DeepSeek v4’s 671B parameter architecture demands careful resource allocation to achieve acceptable inference speeds on consumer hardware. The model’s mixture-of-experts design activates roughly 37B parameters per token, making GPU memory management critical for local deployments.

Set OLLAMA_NUM_GPU to control layer offloading. For systems with 24GB VRAM, start with 32 layers offloaded:

export OLLAMA_NUM_GPU=32
systemctl restart ollama

Monitor GPU utilization with nvidia-smi during inference. If memory usage exceeds 90%, reduce the layer count by 4-8 layers. Systems with 16GB VRAM typically handle 24-28 layers effectively.

Context Window Tuning

DeepSeek v4 supports up to 128K tokens of context, but longer contexts increase memory pressure exponentially. For most local use cases, limit context to 32K tokens in Open WebUI’s model settings. Navigate to Settings > Models > deepseek-v4 and set “Context Length” to 32768.

For extended reasoning tasks requiring full context, enable disk-based KV cache offloading:

mkdir -p /var/lib/ollama/cache
export OLLAMA_MODELS=/var/lib/ollama/cache

This trades inference speed for memory capacity – expect 2-3x slower token generation with full 128K context on systems with limited VRAM.

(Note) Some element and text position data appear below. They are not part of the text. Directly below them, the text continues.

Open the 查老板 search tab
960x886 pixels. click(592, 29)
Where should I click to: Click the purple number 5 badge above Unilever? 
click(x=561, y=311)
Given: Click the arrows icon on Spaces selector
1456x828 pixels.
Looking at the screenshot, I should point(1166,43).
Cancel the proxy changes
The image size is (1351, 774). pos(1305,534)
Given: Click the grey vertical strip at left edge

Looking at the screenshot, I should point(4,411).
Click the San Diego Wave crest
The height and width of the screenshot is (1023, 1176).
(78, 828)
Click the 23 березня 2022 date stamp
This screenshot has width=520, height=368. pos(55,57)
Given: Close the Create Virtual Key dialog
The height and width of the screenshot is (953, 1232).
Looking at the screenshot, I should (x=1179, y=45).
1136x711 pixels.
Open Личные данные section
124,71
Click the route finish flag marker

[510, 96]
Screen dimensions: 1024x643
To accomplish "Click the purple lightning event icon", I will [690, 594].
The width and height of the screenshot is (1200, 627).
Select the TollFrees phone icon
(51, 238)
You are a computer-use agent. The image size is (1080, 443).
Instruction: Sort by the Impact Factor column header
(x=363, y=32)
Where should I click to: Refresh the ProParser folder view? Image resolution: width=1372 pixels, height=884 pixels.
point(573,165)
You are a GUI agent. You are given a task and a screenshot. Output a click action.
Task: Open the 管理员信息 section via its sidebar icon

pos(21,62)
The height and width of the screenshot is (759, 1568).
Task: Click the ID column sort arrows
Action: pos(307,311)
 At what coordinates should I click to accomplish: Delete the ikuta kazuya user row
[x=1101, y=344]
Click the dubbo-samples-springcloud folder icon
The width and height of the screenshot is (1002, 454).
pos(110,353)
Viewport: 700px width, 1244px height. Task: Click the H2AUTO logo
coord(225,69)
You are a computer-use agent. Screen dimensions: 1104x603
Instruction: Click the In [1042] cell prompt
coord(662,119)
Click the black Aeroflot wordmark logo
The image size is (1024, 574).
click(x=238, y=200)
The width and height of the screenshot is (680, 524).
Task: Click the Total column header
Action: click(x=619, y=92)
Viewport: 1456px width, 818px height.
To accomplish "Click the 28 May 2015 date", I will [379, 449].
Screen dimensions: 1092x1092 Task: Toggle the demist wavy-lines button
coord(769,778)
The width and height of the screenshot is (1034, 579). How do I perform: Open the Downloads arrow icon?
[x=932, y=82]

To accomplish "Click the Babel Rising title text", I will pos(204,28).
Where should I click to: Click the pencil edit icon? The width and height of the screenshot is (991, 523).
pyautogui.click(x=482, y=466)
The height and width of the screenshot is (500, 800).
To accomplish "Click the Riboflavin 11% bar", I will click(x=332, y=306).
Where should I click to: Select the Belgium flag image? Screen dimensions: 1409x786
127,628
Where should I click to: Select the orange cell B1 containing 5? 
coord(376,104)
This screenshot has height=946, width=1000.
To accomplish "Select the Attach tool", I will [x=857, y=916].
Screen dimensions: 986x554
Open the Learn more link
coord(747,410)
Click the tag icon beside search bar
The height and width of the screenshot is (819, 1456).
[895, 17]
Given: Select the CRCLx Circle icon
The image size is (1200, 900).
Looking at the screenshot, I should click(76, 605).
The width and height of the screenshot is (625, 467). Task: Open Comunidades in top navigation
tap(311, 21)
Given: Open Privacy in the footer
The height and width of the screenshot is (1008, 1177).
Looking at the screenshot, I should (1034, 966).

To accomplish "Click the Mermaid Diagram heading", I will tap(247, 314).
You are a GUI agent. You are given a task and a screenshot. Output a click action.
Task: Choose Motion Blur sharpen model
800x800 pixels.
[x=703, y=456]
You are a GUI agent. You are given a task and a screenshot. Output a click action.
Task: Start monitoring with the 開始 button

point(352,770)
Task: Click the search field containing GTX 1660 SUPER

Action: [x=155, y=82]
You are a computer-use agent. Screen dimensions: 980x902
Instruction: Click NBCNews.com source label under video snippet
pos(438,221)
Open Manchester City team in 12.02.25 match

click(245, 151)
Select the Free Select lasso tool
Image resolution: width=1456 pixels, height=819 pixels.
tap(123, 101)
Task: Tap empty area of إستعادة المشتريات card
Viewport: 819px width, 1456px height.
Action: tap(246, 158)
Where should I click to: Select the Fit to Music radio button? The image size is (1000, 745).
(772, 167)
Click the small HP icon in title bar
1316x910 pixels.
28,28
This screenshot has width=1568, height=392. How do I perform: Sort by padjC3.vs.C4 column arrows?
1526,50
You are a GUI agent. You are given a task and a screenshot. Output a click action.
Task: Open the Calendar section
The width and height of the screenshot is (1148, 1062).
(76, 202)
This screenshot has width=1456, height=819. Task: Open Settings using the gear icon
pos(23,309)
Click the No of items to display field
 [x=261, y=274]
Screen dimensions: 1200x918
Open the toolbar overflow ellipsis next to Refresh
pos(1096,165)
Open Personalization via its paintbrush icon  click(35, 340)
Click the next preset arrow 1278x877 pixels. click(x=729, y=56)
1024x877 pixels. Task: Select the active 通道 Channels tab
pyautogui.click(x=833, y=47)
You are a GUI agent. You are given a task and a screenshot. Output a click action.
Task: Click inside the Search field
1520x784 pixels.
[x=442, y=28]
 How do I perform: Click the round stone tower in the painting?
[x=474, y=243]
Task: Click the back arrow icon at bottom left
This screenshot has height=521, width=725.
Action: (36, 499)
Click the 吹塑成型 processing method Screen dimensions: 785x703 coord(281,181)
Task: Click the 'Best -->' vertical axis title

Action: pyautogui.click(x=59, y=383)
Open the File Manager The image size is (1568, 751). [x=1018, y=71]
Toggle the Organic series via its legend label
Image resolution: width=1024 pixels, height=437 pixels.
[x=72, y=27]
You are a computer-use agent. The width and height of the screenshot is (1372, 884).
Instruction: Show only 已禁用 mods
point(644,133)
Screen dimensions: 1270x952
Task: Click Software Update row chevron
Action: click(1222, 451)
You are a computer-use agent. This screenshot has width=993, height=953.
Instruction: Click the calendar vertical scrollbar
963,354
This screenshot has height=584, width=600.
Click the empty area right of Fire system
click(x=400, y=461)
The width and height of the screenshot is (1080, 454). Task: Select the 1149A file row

Batch Size and Concurrency

DeepSeek v4’s sparse activation pattern benefits from batch processing. In Open WebUI, enable request batching under Admin Settings > Advanced. Set “Max Concurrent Requests” to 2 for single-GPU systems, 4 for dual-GPU configurations.

Caution: Always validate AI-generated optimization commands against official Ollama documentation before applying them to production systems. Incorrect memory settings can cause system instability or model crashes.

Test inference speed with ollama run deepseek-v4 "Explain quantum entanglement" and measure tokens per second in the output. Typical consumer GPUs achieve 8-15 tokens/second with optimized settings.